Exercise A: In the notes on star twinkling and sky color, what color is the Sun said to be intrinsically?
Exercise B: Extend the notes on star twinkling and sky color past their last line.

Distinguishing Stars from Planets by Twinkling

  • Practical Observation: Planets generally twinkle less than stars when observed at similar heights above the horizon.

  • Reasoning:

    • Stars: Due to their immense distance, stars appear as virtual point sources of light (even through telescopes). The light from this single point is acutely affected by atmospheric turbulence.

    • Planets: Planets are much closer and appear as resolved disks (e.g., Jupiter's disk, Saturn's rings) even through small telescopes. They are effectively a collection of many points of light.

    • Averaging Effect: While different parts of a planet's disk may twinkle independently, the overall light from the entire disk averages out, resulting in much steadier apparent brightness compared to a single point-like star.

  • Exception: Near the horizon, planets will also twinkle significantly due to the extensive amount of atmosphere their light must traverse.

Blue Sky and Red Sunsets

  • Atmosphere Thickness: Earth's radius is approximately 6,400 km, with the effective atmosphere extending about 100 km (most weather in the first 10 km).

    • Path Length: Looking straight up means light passes through approximately 1 "atmosphere" of thickness. Looking towards the horizon means light passes through a significantly greater thickness of atmosphere and more turbulent air packets.

  • Blue Sky Explanation:

    • Rayleigh Scattering: Blue light (shorter wavelengths) is preferentially scattered by air molecules more effectively than longer wavelengths (green, yellow, orange, red).

    • Sun's Spectrum and Eye Sensitivity: The sun emits a broad spectrum of light. While it emits violet, our eyes are less sensitive to it, and the sun emits less violet. The sun emits a lot of blue light, and our eyes are very sensitive to blue. This combination leads to the preferential scattering of blue light.

    • Result: When looking away from the sun, the scattered blue light dominates, making the sky appear blue.

  • Sun's True Color: The Sun is intrinsically a white star, not yellow, although children's books often depict it as yellow.

Given entries:
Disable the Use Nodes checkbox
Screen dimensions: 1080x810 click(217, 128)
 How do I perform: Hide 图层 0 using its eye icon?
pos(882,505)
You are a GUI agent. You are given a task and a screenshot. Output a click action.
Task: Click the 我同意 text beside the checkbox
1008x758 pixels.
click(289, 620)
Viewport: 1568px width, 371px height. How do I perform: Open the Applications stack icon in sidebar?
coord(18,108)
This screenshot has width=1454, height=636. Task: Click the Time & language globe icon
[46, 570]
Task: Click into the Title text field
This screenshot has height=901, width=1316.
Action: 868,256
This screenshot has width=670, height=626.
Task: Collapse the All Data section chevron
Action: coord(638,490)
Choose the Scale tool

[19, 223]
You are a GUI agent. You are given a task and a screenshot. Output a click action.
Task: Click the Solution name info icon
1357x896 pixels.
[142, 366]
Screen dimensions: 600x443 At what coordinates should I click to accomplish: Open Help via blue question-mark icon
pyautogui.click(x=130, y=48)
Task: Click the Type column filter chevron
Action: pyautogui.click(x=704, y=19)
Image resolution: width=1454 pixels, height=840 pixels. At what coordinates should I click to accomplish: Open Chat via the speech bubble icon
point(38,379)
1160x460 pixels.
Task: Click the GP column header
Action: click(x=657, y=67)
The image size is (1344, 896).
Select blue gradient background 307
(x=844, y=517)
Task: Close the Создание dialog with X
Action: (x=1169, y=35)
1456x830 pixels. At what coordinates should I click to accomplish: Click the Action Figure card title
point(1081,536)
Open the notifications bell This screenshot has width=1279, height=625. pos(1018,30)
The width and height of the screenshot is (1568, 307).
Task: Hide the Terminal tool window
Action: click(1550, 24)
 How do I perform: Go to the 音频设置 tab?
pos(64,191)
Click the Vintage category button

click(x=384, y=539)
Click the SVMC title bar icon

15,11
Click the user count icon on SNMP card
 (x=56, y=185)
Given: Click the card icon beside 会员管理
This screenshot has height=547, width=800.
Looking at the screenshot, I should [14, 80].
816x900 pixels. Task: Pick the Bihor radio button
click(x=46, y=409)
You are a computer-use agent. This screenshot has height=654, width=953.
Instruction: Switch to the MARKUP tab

Answer area A: White.

Answer area B:
    • Definition of White Light: The combination of all colors of the rainbow in the proportions emitted by the sun is perceived as white light.

    • Evidence: The sun appears white on foggy days (without filters), during solar eclipses, and cumulus clouds, snow, and the full moon (which reflect unfiltered sunlight) all appear white.

  • Yellow/Orange/Red Sunsets and Sunrises:

    • Increased Atmospheric Path: As the sun approaches the horizon, its light travels through a much greater amount of atmosphere.

    • Scattering of Shorter Wavelengths: This longer path provides more opportunities for atmospheric molecules to scatter out the shorter wavelengths (violets, blues, greens) from the direct path of sunlight.

    • Remaining Light: The remaining light that reaches our eyes is predominantly the longer wavelengths: yellows, oranges, and reds. The closer to the horizon, the more pronounced this effect, leading to deeper reds.

  • Role of Particulate Matter: Dust from storms or smoke from wildfires (e.g., California fires, Burning Man) enhances this effect, as these particles also preferentially scatter and absorb shorter wavelengths.

    • Example: Photos from Helsinki show the sun progressing from yellow to red as it nears the horizon due to increased particulate matter and atmospheric path.

    • Intense Red: During wildfires, the sun can appear blood-red even when significantly above the horizon.

  • Colored Clouds: Clouds at sunrise or sunset appear yellow, orange, or red because they receive and reflect this preferentially scattered, longer-wavelength light from the sun. The specific colors depend on cloud height, composition, and particle content.